#### Problem to solve
Copy out again, unchanged, the listing below from the line that has "Privacy Policy [link] (568, 2331)" through the line that has "Finance (95, 2450)".

* * * * * * * * *

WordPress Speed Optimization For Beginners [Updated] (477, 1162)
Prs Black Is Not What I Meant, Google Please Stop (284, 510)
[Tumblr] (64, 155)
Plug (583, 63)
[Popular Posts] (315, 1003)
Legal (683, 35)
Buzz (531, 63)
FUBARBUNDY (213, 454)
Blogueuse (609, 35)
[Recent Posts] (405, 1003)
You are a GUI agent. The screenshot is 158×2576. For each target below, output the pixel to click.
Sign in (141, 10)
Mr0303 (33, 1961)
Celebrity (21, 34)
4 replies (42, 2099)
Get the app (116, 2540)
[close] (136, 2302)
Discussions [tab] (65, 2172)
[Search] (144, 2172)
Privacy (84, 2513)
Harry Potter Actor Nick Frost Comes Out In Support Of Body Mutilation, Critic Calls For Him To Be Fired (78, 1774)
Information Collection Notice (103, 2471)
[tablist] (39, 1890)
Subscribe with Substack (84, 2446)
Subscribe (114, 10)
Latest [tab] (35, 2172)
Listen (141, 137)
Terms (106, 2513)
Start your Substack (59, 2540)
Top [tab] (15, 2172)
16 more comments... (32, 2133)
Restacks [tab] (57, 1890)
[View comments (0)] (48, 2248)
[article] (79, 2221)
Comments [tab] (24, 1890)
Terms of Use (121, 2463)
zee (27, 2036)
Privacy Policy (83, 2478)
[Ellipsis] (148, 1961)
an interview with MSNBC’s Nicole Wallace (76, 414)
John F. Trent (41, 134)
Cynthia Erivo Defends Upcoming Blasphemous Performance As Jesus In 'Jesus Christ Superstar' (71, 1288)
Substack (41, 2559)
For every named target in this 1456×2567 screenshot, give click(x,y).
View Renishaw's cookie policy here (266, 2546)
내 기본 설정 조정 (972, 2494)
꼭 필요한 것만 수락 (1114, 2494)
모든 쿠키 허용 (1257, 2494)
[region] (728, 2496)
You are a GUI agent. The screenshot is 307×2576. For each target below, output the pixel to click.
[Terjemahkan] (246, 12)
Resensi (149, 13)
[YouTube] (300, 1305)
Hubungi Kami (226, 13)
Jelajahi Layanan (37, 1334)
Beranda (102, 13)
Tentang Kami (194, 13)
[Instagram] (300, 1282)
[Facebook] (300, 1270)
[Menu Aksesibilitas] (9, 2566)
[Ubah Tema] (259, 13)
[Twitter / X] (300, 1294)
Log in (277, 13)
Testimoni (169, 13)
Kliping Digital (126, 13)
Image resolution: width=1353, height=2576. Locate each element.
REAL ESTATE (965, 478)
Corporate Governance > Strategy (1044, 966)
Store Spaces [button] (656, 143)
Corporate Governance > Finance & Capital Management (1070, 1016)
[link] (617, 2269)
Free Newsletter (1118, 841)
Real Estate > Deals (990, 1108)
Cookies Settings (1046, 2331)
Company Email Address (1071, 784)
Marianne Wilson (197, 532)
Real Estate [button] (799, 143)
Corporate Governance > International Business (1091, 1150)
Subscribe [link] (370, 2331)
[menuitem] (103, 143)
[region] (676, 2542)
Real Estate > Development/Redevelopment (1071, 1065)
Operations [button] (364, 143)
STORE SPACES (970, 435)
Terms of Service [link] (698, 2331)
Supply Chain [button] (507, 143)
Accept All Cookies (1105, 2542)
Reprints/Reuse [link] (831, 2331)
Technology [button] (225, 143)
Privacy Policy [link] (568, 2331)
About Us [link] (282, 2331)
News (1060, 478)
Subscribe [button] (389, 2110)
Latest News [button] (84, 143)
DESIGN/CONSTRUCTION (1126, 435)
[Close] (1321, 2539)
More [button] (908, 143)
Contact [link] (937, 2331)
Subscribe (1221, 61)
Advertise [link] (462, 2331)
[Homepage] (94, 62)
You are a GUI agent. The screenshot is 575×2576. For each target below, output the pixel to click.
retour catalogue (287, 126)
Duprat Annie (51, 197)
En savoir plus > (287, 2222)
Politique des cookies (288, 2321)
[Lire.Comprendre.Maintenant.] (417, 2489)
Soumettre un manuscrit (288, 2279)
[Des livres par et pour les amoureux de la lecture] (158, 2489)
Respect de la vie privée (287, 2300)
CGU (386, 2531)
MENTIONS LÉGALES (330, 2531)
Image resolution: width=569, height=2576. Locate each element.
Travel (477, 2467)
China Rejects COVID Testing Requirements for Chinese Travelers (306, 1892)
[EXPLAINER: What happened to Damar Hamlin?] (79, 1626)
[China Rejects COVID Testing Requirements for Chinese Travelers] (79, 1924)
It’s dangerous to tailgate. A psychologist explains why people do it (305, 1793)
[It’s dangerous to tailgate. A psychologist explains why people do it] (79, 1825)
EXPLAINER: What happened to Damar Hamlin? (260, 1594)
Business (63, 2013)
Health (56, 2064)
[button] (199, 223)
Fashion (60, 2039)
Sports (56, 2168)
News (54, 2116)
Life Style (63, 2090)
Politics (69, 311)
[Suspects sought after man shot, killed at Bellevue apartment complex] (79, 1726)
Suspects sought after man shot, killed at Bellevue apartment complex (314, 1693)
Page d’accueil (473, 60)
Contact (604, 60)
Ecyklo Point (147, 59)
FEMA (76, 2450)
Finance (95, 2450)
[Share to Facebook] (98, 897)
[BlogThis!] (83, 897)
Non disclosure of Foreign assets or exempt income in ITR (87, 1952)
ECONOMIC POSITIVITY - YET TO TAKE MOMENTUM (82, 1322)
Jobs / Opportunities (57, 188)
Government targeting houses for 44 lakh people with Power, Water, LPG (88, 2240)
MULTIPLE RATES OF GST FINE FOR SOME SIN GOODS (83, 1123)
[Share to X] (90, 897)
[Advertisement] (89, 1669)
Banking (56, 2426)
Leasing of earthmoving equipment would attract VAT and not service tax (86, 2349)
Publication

* * * * * * * * *

#### Answer for the task
Privacy Policy [link] (568, 2331)
About Us [link] (282, 2331)
News (1060, 478)
Subscribe [button] (389, 2110)
Latest News [button] (84, 143)
DESIGN/CONSTRUCTION (1126, 435)
[Close] (1321, 2539)
More [button] (908, 143)
Contact [link] (937, 2331)
Subscribe (1221, 61)
Advertise [link] (462, 2331)
[Homepage] (94, 62)
You are a GUI agent. The screenshot is 575×2576. For each target below, output the pixel to click.
retour catalogue (287, 126)
Duprat Annie (51, 197)
En savoir plus > (287, 2222)
Politique des cookies (288, 2321)
[Lire.Comprendre.Maintenant.] (417, 2489)
Soumettre un manuscrit (288, 2279)
[Des livres par et pour les amoureux de la lecture] (158, 2489)
Respect de la vie privée (287, 2300)
CGU (386, 2531)
MENTIONS LÉGALES (330, 2531)
Image resolution: width=569, height=2576. Locate each element.
Travel (477, 2467)
China Rejects COVID Testing Requirements for Chinese Travelers (306, 1892)
[EXPLAINER: What happened to Damar Hamlin?] (79, 1626)
[China Rejects COVID Testing Requirements for Chinese Travelers] (79, 1924)
It’s dangerous to tailgate. A psychologist explains why people do it (305, 1793)
[It’s dangerous to tailgate. A psychologist explains why people do it] (79, 1825)
EXPLAINER: What happened to Damar Hamlin? (260, 1594)
Business (63, 2013)
Health (56, 2064)
[button] (199, 223)
Fashion (60, 2039)
Sports (56, 2168)
News (54, 2116)
Life Style (63, 2090)
Politics (69, 311)
[Suspects sought after man shot, killed at Bellevue apartment complex] (79, 1726)
Suspects sought after man shot, killed at Bellevue apartment complex (314, 1693)
Page d’accueil (473, 60)
Contact (604, 60)
Ecyklo Point (147, 59)
FEMA (76, 2450)
Finance (95, 2450)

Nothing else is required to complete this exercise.